Le bon sens de Jean de La Fontaine au secours de nos finances publiques

Dans le contexte d’un Etat qui tend invariablement vers la faillite depuis quarante ans, Stéphane Morel, responsable du comité « Réforme de l’Etat » d’Objectif France, nous rappelle au bon sens et aux fondamentaux posés par La Fontaine et les économistes « fondateurs » que sont John Maynard Keynes et David Ricardo.
Les banques centrales mènent des politiques monétaires accommodantes. C’est ce qu’on appelle le Quantitative Easing ou QE qui consiste à « prêter » aux Etats pour combler leurs déficits budgétaires (sous la forme de rachat des obligations qu’ils émettent) avec des faibles taux d'intérêt, voire même maintenant des taux négatifs. Mais attention : en cas de remontée des taux d'intérêt, le montant des sommes à rembourser va également augmenter.
Le président Macron à la tête d’un Etat surendetté (en « faillite » avait osé déclaré François Fillon) s'adresse aux autorités de Bruxelles pour leur « assurer » que la France va revenir sur le sentier vertueux de l’équilibre budgétaire ou, à tout le moins, qu’elle n’ira pas au-delà des déficits autorisés.
Pour faire patienter Bruxelles, le gouvernement français donne des gages en augmentant la pression fiscale sur les entreprises et les ménages solvables pour rester en-dessous du niveau de déficit autorisé (les fameux 3 % du PIB à ne pas dépasser). Édouard Philippe rassure les Français en leur garantissant que, si le rythme de la baisse des impôts connaît une pause (ce qui, traduit de la langue énarchique, signifie que les baisses d’impôts promises n’auront pas lieu), l’allègement de la contrainte fiscale demeure un objectif prioritaire du gouvernement (ce qui, toujours traduit de la langue énarchique, veut dire que la baisse des impôts est renvoyée aux calendes grecques).
Mais les entreprises comme les ménages appliquant la théorie de l'équivalence ricardienne, comme M. Jourdain faisait de la prose, c'est-à-dire « sans le savoir », ils « anticipent » une hausse des impôts futurs du fait de l'augmentation actuelle des dépenses publiques.

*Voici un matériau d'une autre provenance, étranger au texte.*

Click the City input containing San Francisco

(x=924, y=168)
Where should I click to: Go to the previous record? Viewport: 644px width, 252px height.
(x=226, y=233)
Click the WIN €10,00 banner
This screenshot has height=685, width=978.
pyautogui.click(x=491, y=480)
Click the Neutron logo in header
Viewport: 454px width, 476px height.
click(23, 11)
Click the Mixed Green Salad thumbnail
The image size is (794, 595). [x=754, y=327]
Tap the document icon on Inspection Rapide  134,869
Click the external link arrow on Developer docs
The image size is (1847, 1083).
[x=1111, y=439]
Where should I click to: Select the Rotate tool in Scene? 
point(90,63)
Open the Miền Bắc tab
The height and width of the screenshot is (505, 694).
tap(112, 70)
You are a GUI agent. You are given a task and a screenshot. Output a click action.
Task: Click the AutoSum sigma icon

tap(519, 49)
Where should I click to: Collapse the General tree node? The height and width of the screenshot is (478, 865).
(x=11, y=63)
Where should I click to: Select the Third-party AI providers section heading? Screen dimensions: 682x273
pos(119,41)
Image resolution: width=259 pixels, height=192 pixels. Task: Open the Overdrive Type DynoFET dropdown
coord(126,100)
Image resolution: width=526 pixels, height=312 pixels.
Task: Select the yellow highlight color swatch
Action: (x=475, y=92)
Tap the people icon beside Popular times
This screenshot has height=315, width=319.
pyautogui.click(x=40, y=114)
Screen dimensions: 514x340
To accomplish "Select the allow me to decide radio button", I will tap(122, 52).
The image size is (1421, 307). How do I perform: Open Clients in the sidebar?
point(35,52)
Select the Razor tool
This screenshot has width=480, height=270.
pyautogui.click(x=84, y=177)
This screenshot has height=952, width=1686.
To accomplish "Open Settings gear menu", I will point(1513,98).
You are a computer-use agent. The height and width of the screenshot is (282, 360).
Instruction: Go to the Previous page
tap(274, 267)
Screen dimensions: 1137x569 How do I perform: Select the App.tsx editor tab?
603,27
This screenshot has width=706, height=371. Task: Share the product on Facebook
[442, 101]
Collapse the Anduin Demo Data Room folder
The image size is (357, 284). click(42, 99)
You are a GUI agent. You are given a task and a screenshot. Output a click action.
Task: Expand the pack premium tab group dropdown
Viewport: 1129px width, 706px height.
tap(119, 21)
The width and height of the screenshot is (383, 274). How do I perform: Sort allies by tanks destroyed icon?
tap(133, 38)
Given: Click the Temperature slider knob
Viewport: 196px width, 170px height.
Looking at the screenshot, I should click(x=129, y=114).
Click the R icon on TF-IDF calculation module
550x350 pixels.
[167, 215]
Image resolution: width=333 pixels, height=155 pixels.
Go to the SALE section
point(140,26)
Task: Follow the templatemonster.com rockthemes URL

La théorie de l’équivalence ricardienne
La théorie de l’équivalence ricardienne repose sur l’idée que les emprunts contractés aujourd’hui par les administrations publiques devront un jour être remboursés et sont donc équivalents à de futurs impôts. Dans ces conditions, si l’Etat augmente son déficit en baissant les impôts ou en accroissant les dépenses publiques, les ménages (ou les entreprises à travers leurs actionnaires) anticipent que les impôts augmenteront dans le futur pour rembourser ce supplément de dette publique. Ils vont donc constituer dès à présent une « épargne de précaution » pour payer ces futurs impôts. L’épargne privée de précaution ainsi constituée est, selon cette théorie, égale à l’augmentation du déficit public. Les ménages ne consomment donc pas plus et les entreprises n’investissent plus lorsque le déficit public s’accroît, si bien que le « multiplicateur keynésien » est nul. La politique budgétaire n’a donc aucun effet sur l’activité économique .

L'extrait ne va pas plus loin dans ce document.